The longer our loneliness lasts, that more challenging it can be to break the mindsets and judgments (both ours and others’) that contribute to maintaining our isolation.
When you are lonely, you tend to assume people aren’t interested in your company and that if you reach out to them they will reject you and turn you down. As a result you take little initiative and find excuses to turn down invitations when you do get them. Your negativity and reluctance to give your friends the benefit of the doubt creates a self-fulfilling prophecy in which your own reactions and avoidance pushes them away even further. Because you remain blind to your part in creating the distance, you see their withdrawal as confirmation of your fears and become even more convinced they no longer care about you.

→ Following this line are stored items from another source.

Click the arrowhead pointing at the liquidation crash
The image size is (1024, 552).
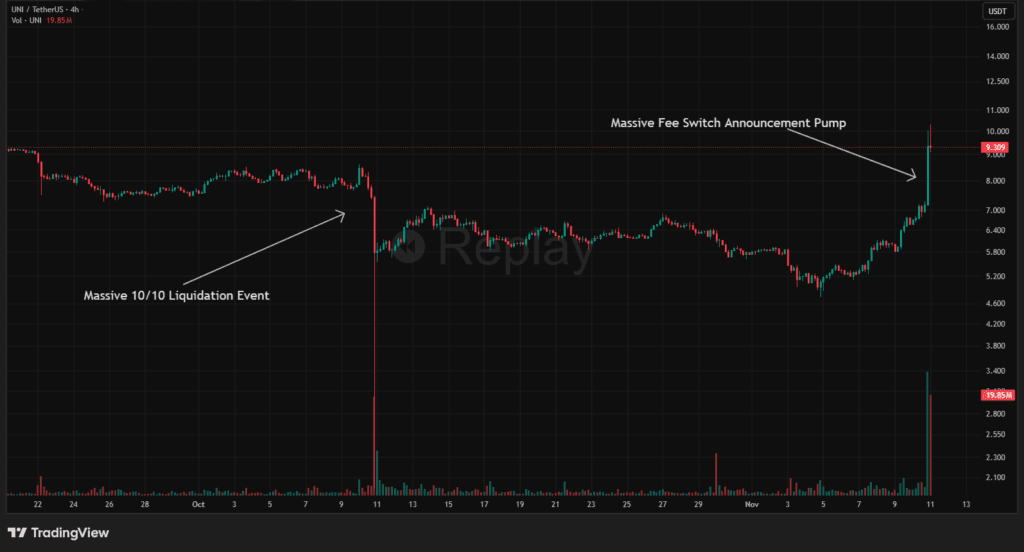point(343,212)
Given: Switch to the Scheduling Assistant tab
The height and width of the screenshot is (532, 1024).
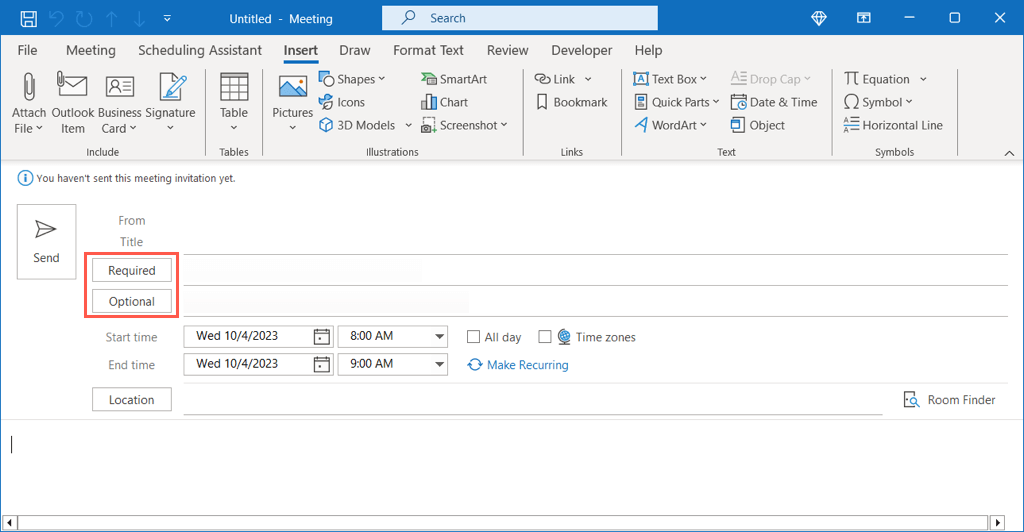Looking at the screenshot, I should pyautogui.click(x=200, y=50).

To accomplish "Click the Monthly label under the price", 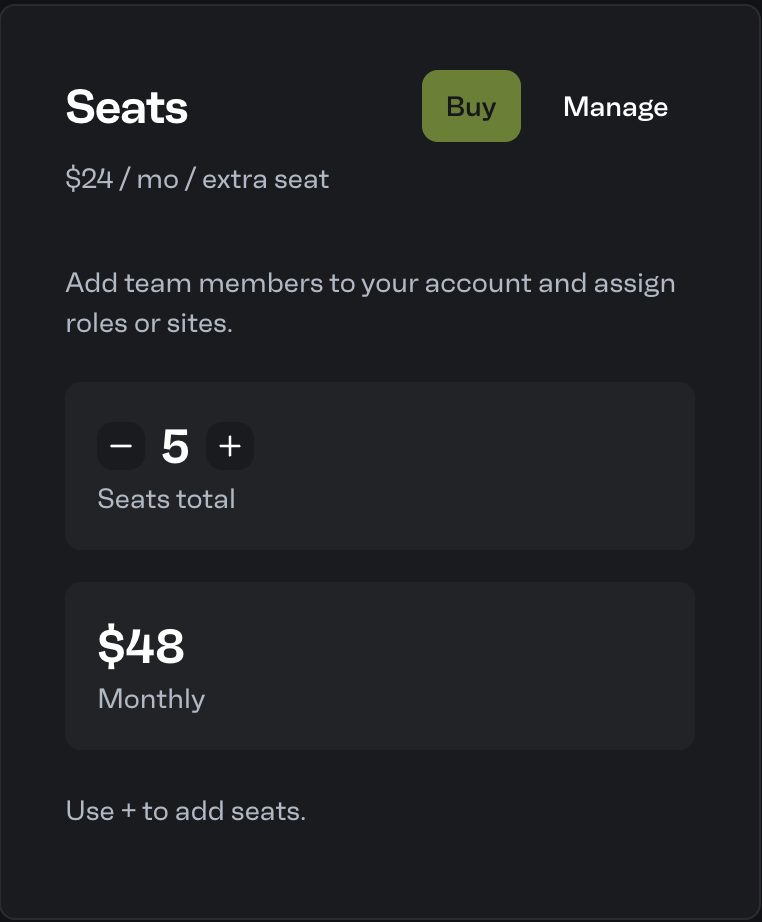I will tap(151, 699).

On the other hand, being alone is quite the opposite. Loneliness and aloneness stand as the two pillars to the one, emotional pendulum. Loneliness for some, may be a chronic condition where your own company is never enough; where spending time with yourself may produce anxiety and sometimes worse symptoms such as panic attacks and depression. For many, the perceived solution to keep this fear away is to make sure that you are always in the company of another. Being alone is being totally okay when you are by yourself. Being happy watching a movie alone, walking at the beach shore as you enjoy the sunset, treating yourself to ice cream because you simply deserve it. You are alone, not because no one wants you in their life but because you simply love yourself and you are alone by choice. You are emotionally independent and you don't mind if your best friend doesn't text you for some days or even weeks. You can’t allow yourselves to be defined by the people you surround yourself with. You can’t allow yourself to be defined by your relationship status or your weekend plans or the screaming silence of your mobile phone.
Although alone and lonely are often thought of as being one in the same, alone doesn’t equal loneliness. Learning to be alone may be initially scary but once mastered serves as the cornerstone for your development and growth as a human being. There’s so much to be gained from learning to rely, and more importantly, to trust your own inner voice as the best source for your own guidance.

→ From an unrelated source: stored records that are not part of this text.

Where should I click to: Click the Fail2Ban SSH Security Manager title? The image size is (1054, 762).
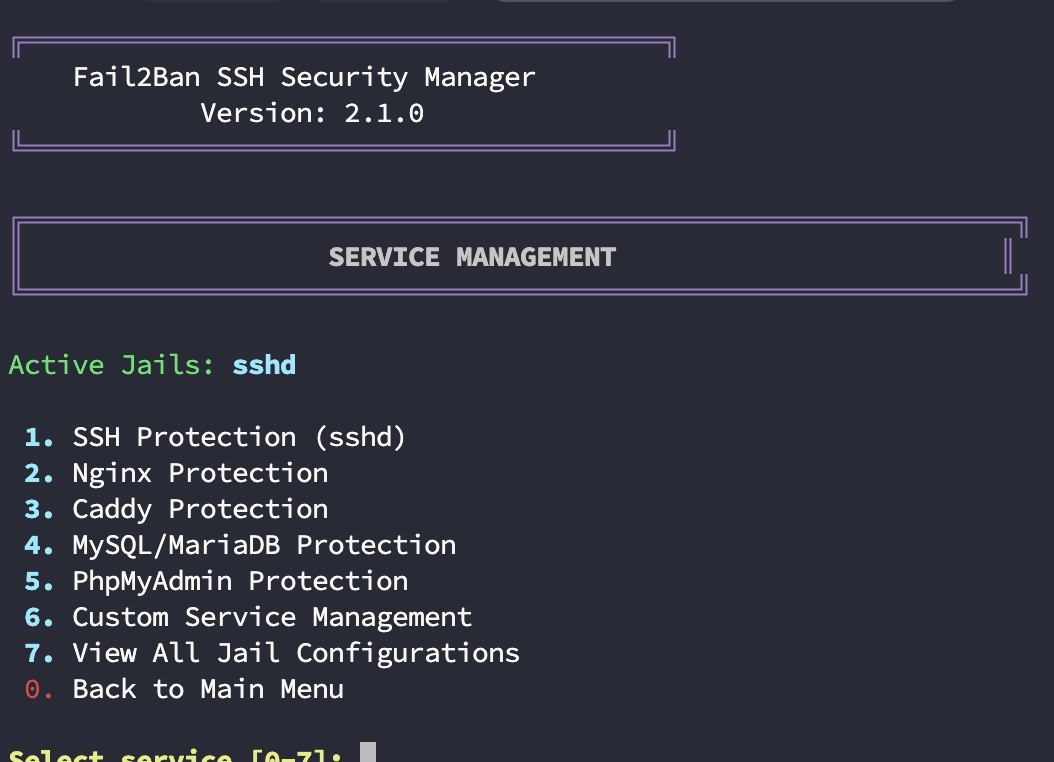tap(304, 77)
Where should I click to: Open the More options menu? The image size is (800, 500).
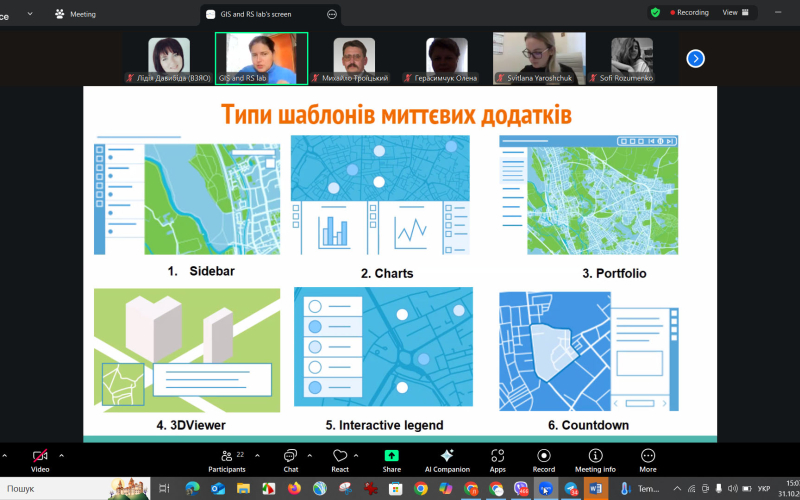648,456
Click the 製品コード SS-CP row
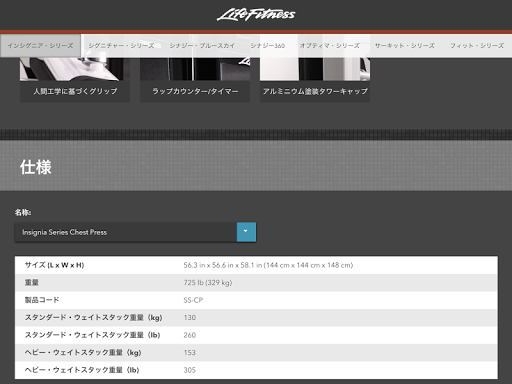Viewport: 512px width, 384px height. tap(256, 300)
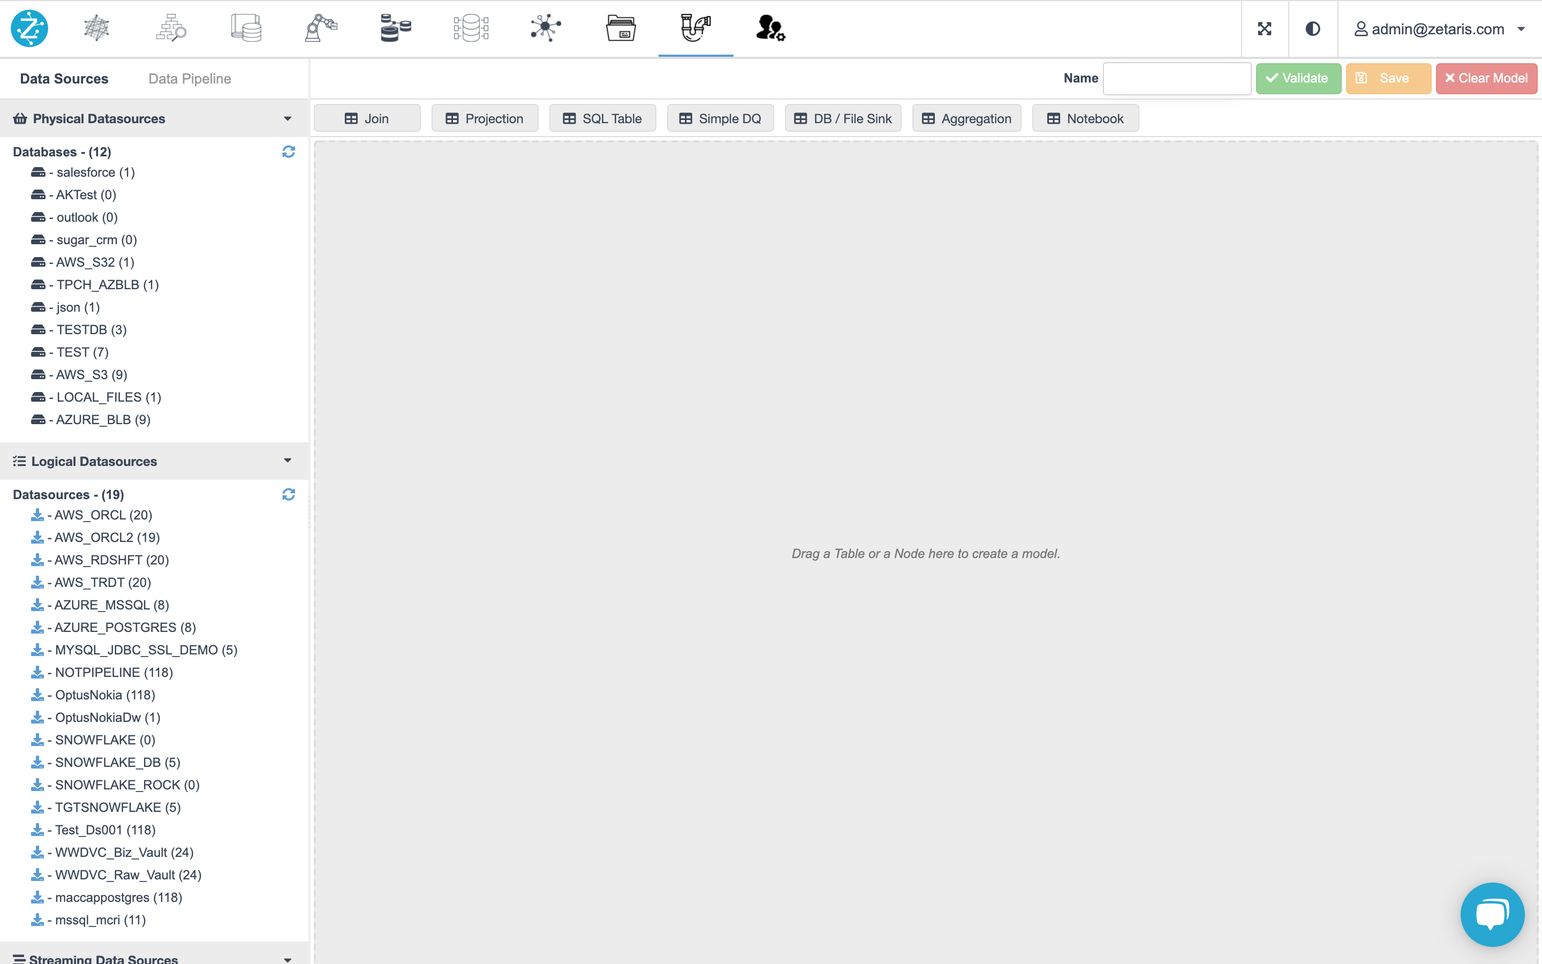Open the stacked databases icon in the toolbar
Viewport: 1542px width, 964px height.
click(395, 28)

Loneliness may have deep effects and be the part-cause of mental disorders such as depression, social anxiety, addiction and hoarding. Therefore, addressing your loneliness could be the key to unleashing your healthy mind. And as much as someone may argue that all of us do feel lonely every once in a while, you just shouldn't let it overwhelm you such that you become a victim of the above mentioned disorders.
Sometimes the best cure to loneliness is, in fact, to be alone. You may want to take baby steps first in stopping feeling lonely and starting to being alone such as going to a road trip by yourself, a swim, a movie or even simply a treat. Then gradually take greater steps like making your own life decisions, being independent, managing your own finances and taking full and complete control of your life.
Just know that, whichever you happen to be or feel at this exact moment, the power to maintain or change it will always be in your own hands — not in theirs, or in anyone else’s. Start making the necessary changes in your life and make yourself the best company for YOU.